Thank you SO MUCH for clarifying that AB = A and B, when A and B are events. I get confused because XY is literally multiplication when X and Y are random variables. It can be doubly confusing because both events and random variables (even though they are different types) can be passed into P(), the probability function. Function overloading is a thing in computer programming, but I’m shocked to see it in math. Also, the implied A and B in P(A | B) is a lifesaver, many times over. BTW, understanding the tables in this video is pivotal in grasping marginal distributions, Baye’s Theorem, and joint probability distributions - it feels like I’m getting the other three concepts for free!

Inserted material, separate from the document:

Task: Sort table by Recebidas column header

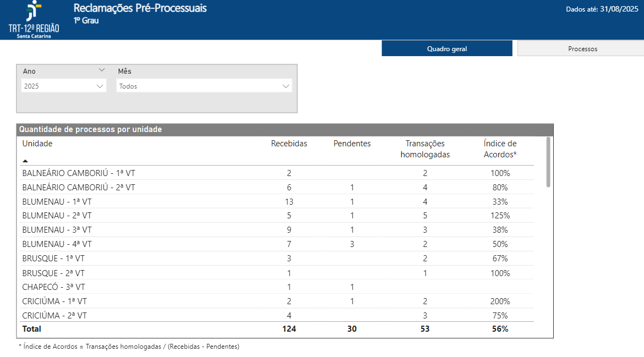Action: [x=289, y=144]
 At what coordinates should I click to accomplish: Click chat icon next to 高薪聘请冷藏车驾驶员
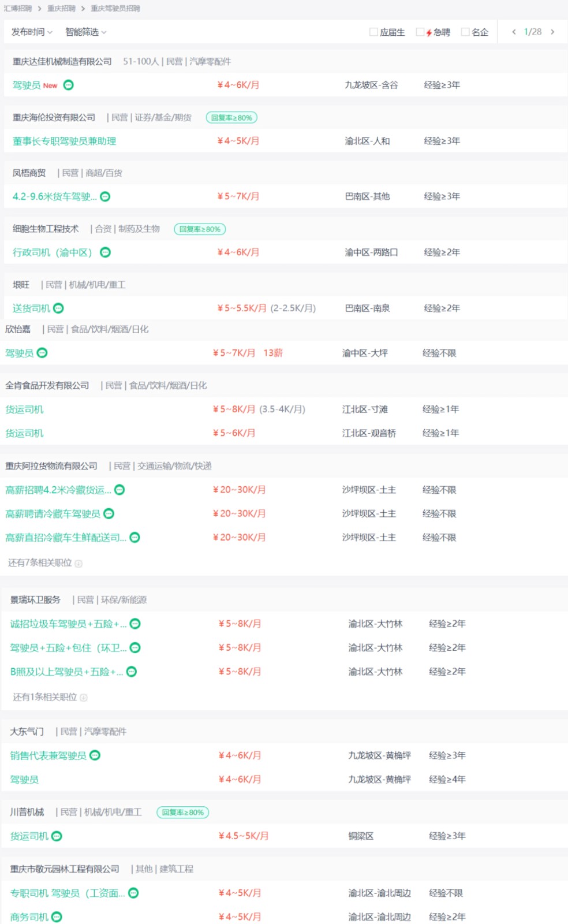(x=109, y=513)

Today I discovered your channel and it is truly a gem. As a EEE student who tries to make sense of subject of probability and neural network stuff, I believe I will benefit a lot from your work and be thankful for rest of my life. Especially statistics is challenging as things get messy a lot and scary/unintuitive equations with confusing notations start to appear. I did not look at all of your videos yet, but I hope that you did statistics less scary for those like me. My best regards
First, I'll admit I had "Do you love orange soda?" from Keenan and Kel in the back of my mind. That said, this video has been immensely helpful, thank you!
Very well explained as usual!! BTW, do you have any plans for making videos on stochastic calculus topics like Brownian motion, Ito integral, martingale measures etc. If so, I am looking forward to them.
It's interesting notation that you keep the superfluous condition on the left side of the pipe. I.e. using p(c=0 and s=1 | s=1) instead of p(c=0 | s=1). Do you find students understand it better this way?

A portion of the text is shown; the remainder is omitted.